At the time that the instant applications for Board review were filed, both the regulation itself, and the former instructions in effect at that time, unambiguously required the employer to "specify the objection or exception that was interposed to the ruling [of the WCLJ], and when the objection or exception was interposed" ( 12 NYCRR 300.13 [b][2][ii] [emphasis added]; Workers' Comp Bd RB–89 Instructions [Jan.2018]; see Matter of Sherry v. Moncon, Inc., 178 A.D.3d 1248, 1249, 115 N.Y.S.3d 545 [2019] ). In claim No. 1, the response to question number 15 specified the objection being raised but only stated, with respect to when that objection was interposed, that it occurred "on the record while awards were being made." In claim No. 2, the response to question number 15 also specified the nature of the objection, but it provided no information regarding when that objection was interposed. Similar to the first claim, claim Nos. 3 and 4 specified the objection that was being raised and both indicated that "an exception [was made] on the record after the [WCLJ]" made the contested finding. Given that the record before us reflects that there were multiple hearings in each of these matters, we cannot say that the Board abused its discretion in deeming the employers' responses to question number 15 to be incomplete based upon the employers' failure to specify when their objections were interposed in order to satisfy the temporal element of the regulation (see Matter of Charfauros v. PTM Mgt., 180 A.D.3d at 1134, 118 N.Y.S.3d 305 ; Matter of Cotter v. Town of W. Seneca, 180 A.D.3d at 1124, 118 N.Y.S.3d 314 ; Matter of Jones v. Chedeville, Inc., 179 A.D.3d at 1274, 117 N.Y.S.3d 336 ). The employers' remaining contentions, to the extent not specifically addressed, have been considered and found to be lacking in merit.

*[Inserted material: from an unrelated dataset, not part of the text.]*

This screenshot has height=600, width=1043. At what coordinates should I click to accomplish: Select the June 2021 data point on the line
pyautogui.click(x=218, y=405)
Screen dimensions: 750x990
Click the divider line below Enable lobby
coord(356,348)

Although the November 2018 version of the RB–89 series form and instructions require an applicant to provide the "date" on which the objection or exception was interposed (Workers' Comp Bd RB–89 Instructions [Nov.2018]; see Matter of Charfauros v. PTM Mgt., 180 A.D.3d at 1133 n. 1, 118 N.Y.S.3d 305 ), the current regulation — as well as the January 2018 version of the RB–89 forms that were utilized in each of these appeals — requires applicants to only specify "when" the objection or exception was interposed (12 NYCRR 300.13 [b][2][ii]; Workers' Comp Bd RB–89 Instructions [Jan.2018] ).
Egan Jr., J.P., Devine, Pritzker and Colangelo, JJ., concur.
ORDERED that the decisions are affirmed, without costs.